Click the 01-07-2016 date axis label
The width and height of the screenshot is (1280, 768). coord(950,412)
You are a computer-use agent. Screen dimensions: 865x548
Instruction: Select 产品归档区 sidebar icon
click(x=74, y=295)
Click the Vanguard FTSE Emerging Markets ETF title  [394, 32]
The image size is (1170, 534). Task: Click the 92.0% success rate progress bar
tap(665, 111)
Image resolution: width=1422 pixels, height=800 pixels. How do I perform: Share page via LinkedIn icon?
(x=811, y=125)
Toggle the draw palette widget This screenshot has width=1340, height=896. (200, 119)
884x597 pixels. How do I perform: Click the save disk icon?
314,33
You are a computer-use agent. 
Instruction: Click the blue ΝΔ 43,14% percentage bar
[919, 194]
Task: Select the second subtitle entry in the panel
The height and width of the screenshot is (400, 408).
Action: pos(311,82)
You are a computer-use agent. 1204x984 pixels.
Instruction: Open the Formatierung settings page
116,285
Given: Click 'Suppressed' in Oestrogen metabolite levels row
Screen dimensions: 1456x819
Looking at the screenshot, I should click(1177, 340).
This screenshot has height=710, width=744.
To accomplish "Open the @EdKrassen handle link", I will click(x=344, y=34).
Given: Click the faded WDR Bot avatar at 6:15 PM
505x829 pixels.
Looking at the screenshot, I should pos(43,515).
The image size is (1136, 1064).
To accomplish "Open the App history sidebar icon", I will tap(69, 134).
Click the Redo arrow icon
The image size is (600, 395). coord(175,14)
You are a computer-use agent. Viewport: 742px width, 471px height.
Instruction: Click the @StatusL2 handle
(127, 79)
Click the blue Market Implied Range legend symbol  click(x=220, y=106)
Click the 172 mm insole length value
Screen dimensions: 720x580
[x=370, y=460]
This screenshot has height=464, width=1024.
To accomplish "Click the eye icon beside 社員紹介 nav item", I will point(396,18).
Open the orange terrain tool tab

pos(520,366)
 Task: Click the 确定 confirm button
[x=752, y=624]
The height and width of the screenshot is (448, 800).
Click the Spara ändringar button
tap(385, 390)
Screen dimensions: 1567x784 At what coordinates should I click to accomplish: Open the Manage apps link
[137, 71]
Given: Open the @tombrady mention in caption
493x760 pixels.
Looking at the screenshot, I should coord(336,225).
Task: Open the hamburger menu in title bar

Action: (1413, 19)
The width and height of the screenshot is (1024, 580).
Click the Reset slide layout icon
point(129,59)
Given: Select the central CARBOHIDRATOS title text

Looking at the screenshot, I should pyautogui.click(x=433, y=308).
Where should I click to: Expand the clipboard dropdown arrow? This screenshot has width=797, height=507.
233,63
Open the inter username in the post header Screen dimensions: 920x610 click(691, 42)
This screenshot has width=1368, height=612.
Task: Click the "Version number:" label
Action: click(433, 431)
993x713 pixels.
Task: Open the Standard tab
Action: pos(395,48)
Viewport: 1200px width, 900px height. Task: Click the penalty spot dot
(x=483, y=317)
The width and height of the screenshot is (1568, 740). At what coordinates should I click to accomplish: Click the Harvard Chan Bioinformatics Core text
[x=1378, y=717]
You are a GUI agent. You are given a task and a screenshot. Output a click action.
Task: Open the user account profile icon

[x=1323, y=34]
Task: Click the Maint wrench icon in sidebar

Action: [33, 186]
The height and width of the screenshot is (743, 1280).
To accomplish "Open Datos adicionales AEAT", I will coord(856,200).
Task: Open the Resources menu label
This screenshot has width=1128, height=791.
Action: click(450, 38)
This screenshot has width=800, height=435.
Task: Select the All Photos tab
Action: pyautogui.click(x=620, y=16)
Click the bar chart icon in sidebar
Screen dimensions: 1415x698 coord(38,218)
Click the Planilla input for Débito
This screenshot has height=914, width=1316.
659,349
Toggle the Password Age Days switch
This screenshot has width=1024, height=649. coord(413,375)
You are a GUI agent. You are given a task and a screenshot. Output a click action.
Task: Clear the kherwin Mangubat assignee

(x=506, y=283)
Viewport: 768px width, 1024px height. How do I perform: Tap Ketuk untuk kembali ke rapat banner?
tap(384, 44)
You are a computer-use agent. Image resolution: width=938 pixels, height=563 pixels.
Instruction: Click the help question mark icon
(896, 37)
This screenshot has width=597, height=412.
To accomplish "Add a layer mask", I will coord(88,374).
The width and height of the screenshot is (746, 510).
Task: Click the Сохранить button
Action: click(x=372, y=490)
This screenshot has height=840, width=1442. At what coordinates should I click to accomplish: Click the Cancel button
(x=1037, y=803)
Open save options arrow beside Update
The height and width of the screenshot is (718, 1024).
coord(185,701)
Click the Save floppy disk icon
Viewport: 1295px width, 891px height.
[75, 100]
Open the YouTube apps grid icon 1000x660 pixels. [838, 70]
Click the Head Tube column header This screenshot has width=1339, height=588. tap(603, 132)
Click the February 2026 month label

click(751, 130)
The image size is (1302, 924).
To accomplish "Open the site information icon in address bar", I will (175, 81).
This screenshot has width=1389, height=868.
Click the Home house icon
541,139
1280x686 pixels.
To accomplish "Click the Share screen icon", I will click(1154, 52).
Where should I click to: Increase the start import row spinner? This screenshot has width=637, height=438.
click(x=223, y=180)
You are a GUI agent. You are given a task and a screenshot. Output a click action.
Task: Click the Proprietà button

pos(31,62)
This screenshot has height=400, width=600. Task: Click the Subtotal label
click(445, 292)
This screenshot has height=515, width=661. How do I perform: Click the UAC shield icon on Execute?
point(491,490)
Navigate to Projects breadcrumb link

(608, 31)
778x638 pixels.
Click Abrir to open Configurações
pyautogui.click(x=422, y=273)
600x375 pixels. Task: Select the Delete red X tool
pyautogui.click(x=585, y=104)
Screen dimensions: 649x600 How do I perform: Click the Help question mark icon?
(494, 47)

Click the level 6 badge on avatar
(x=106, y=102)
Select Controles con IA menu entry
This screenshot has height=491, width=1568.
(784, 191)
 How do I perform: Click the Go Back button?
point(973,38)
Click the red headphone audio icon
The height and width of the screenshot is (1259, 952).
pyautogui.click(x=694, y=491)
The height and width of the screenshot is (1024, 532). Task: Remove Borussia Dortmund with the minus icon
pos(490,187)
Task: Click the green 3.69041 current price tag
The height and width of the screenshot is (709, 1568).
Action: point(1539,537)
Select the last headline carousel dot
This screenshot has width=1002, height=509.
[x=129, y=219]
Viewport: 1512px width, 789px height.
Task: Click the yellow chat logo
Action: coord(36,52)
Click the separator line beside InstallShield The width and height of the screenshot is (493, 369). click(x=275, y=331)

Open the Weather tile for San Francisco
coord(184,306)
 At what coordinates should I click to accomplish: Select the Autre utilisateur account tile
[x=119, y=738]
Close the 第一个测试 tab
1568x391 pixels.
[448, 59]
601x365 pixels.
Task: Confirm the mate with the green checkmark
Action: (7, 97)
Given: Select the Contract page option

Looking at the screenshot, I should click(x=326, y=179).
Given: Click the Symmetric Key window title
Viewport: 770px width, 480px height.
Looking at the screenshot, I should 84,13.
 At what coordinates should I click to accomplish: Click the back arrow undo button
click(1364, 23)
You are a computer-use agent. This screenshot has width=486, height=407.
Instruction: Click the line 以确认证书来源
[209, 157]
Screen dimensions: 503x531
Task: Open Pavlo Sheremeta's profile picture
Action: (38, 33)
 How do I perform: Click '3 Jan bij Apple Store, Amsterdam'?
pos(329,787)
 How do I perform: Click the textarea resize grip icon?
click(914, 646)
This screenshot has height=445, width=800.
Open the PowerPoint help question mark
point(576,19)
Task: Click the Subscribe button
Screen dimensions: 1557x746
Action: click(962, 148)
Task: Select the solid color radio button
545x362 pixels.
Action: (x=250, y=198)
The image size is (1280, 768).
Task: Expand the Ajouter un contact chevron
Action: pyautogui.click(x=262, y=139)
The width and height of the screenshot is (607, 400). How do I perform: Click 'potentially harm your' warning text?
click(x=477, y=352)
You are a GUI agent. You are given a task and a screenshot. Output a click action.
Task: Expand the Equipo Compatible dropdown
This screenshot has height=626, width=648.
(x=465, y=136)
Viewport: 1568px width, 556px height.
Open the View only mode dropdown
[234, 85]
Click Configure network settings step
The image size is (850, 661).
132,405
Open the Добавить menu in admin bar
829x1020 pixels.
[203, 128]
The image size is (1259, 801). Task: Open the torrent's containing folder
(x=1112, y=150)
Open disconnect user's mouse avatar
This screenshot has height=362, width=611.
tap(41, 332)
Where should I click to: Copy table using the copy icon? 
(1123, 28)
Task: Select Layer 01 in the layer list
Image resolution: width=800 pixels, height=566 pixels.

— TASK TO CARRY OUT —
Each line from the one containing "Open the Добавить menu in admin bar" through the last line of the entries is to be copied exactly, with no other lines added.

— WRITTEN ANSWER —
Open the Добавить menu in admin bar
829x1020 pixels.
[203, 128]
The image size is (1259, 801). Task: Open the torrent's containing folder
(x=1112, y=150)
Open disconnect user's mouse avatar
This screenshot has height=362, width=611.
tap(41, 332)
Where should I click to: Copy table using the copy icon? 
(1123, 28)
Task: Select Layer 01 in the layer list
Image resolution: width=800 pixels, height=566 pixels.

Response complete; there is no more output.